*Problem description*
Please copy the items from the line containing "is (826, 1472)." through the end of the items, changing "Instruction" to "Goal" and keeping everything else the same. Leave the pictures out.

(Element lookup items)
-- BEGIN --

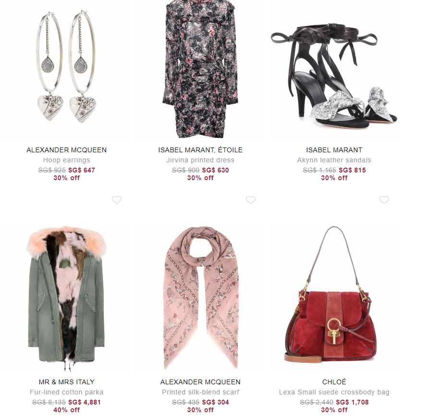
Task: Follow the Akynn leather sandals link
Action: click(334, 160)
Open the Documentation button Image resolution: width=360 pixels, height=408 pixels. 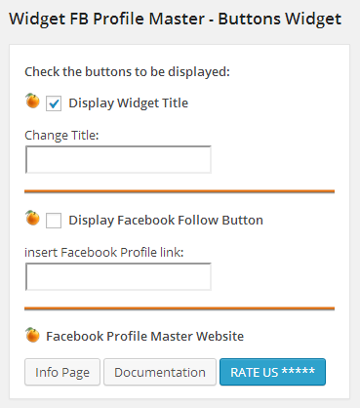point(160,372)
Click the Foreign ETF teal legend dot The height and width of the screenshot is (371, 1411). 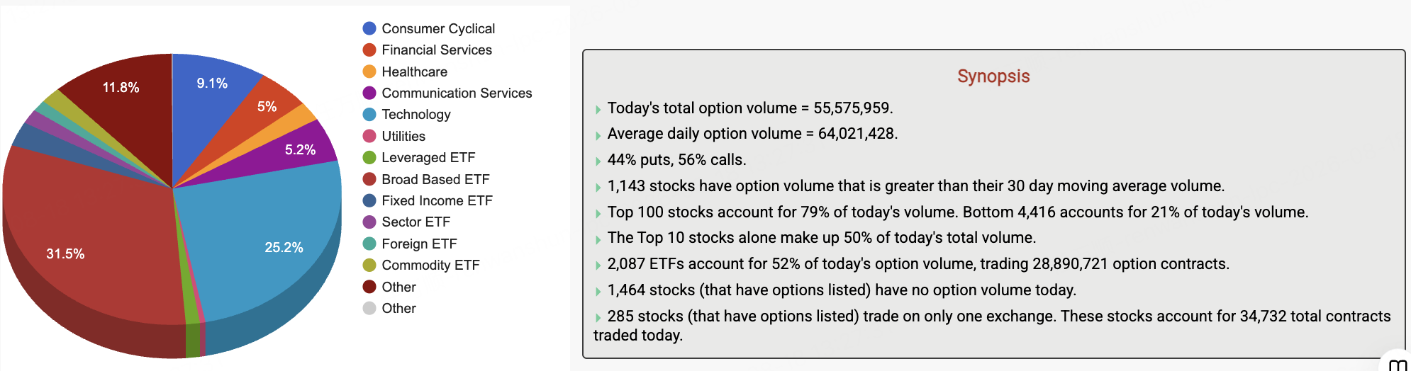[x=369, y=244]
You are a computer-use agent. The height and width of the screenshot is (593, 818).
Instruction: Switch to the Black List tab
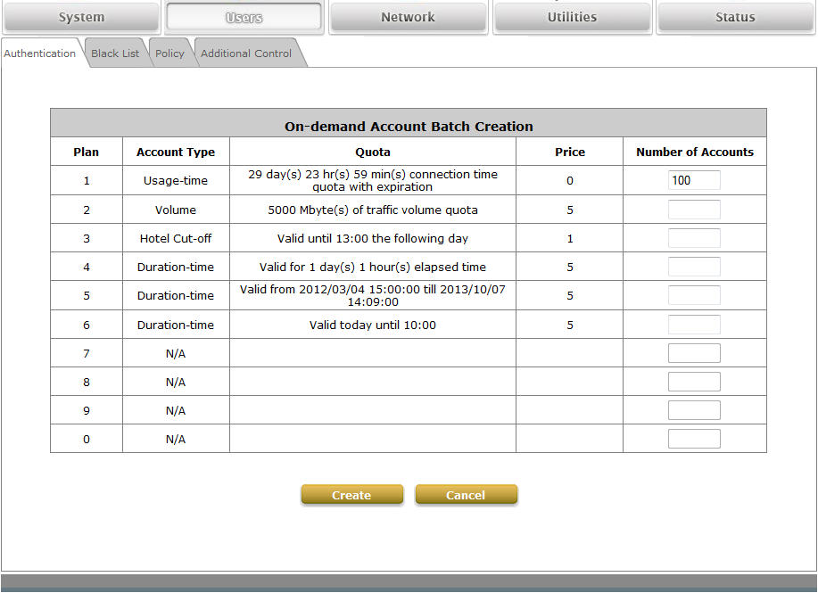coord(115,54)
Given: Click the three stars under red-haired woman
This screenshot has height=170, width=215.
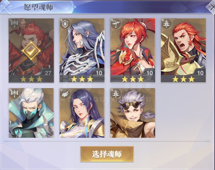Looking at the screenshot, I should [x=132, y=79].
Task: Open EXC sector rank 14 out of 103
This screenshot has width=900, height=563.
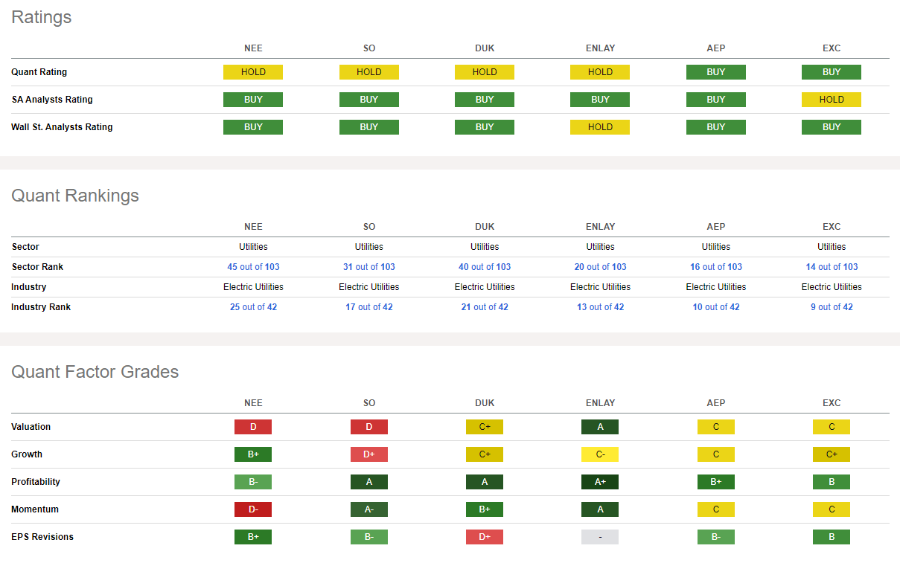Action: pos(832,267)
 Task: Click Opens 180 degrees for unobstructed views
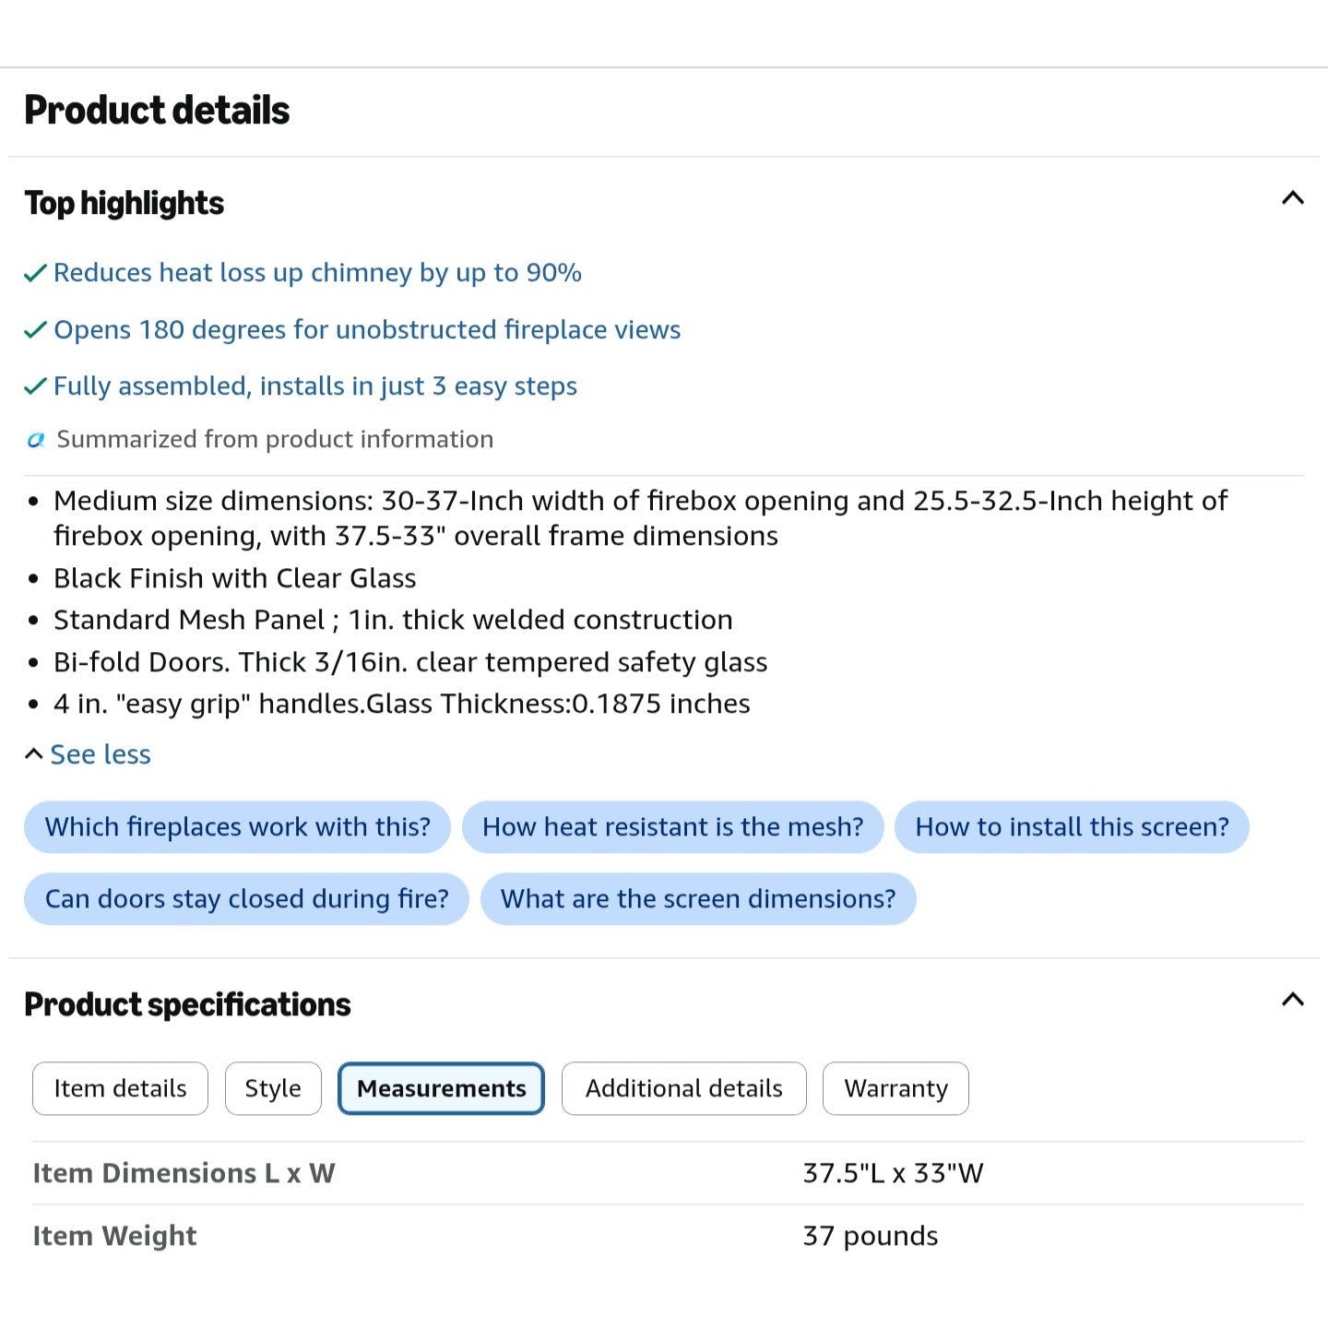click(x=367, y=330)
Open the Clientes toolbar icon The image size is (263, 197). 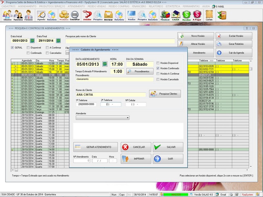pos(7,15)
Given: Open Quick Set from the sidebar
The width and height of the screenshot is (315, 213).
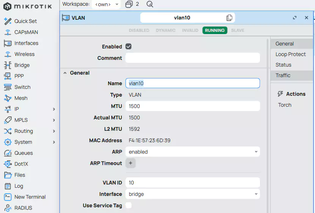Looking at the screenshot, I should 25,21.

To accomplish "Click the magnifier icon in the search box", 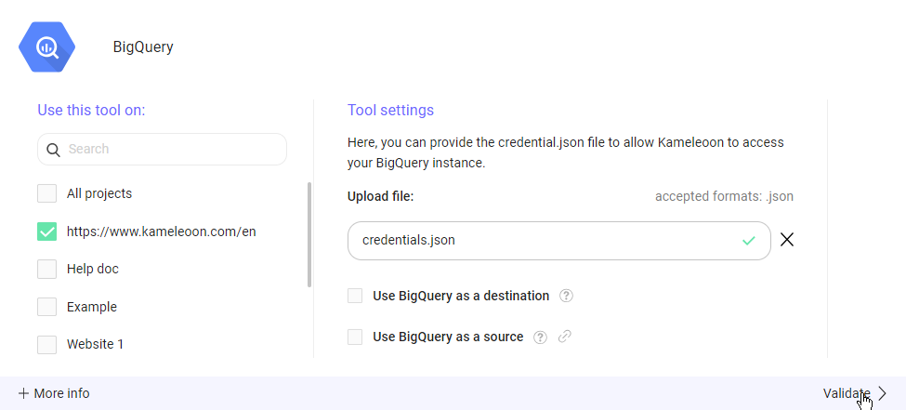I will pos(53,150).
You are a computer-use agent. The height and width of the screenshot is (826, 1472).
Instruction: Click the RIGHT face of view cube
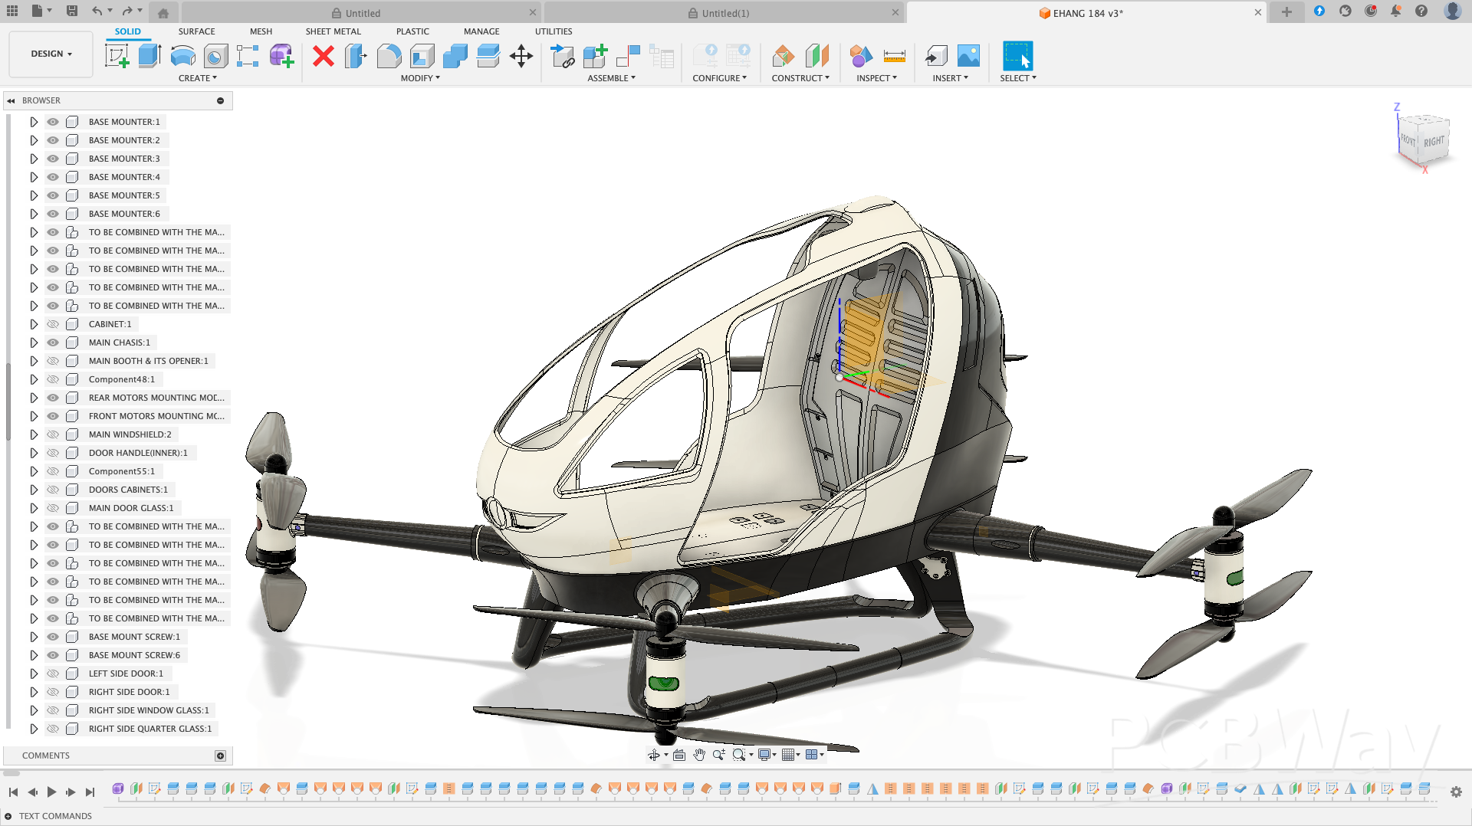(x=1434, y=142)
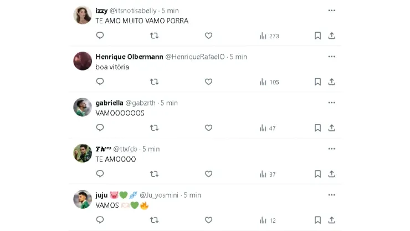Open more options on Henrique Olbermann's tweet

[331, 57]
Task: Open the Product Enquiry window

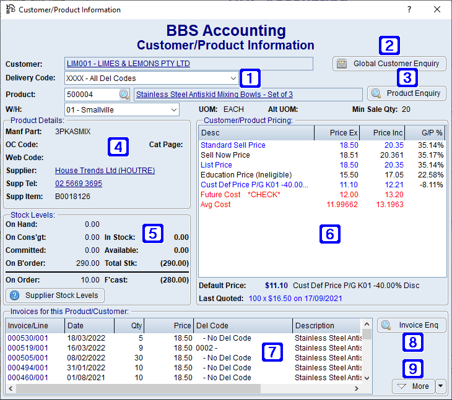Action: coord(406,93)
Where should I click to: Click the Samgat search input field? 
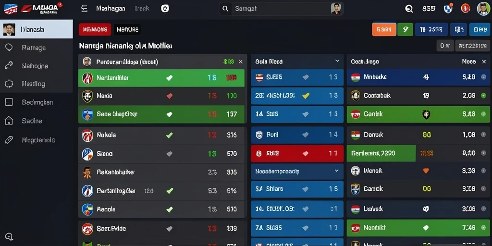pyautogui.click(x=281, y=9)
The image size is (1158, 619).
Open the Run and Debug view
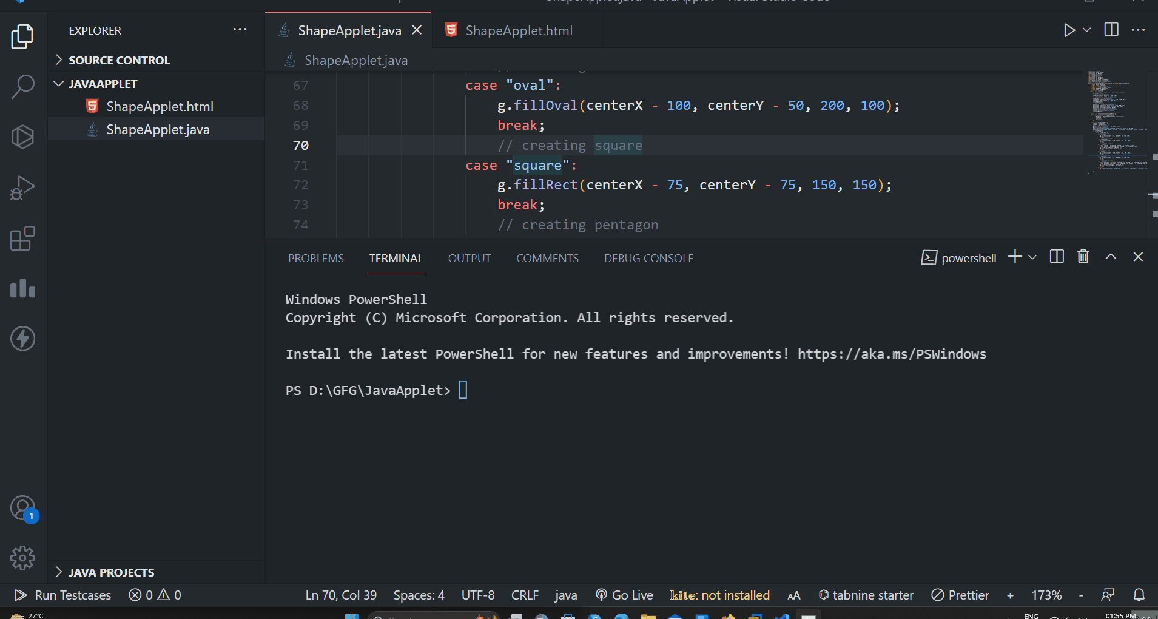[23, 188]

-- END --

*Solution for this task*
You are a computer-use agent. The height and width of the screenshot is (826, 1472).
Goal: Click the RIGHT face of view cube
(x=1434, y=142)
Open more options on Henrique Olbermann's tweet

[331, 57]
Task: Open the Product Enquiry window

Action: coord(406,93)
Where should I click to: Click the Samgat search input field? 
pyautogui.click(x=281, y=9)
The image size is (1158, 619).
Open the Run and Debug view
[23, 188]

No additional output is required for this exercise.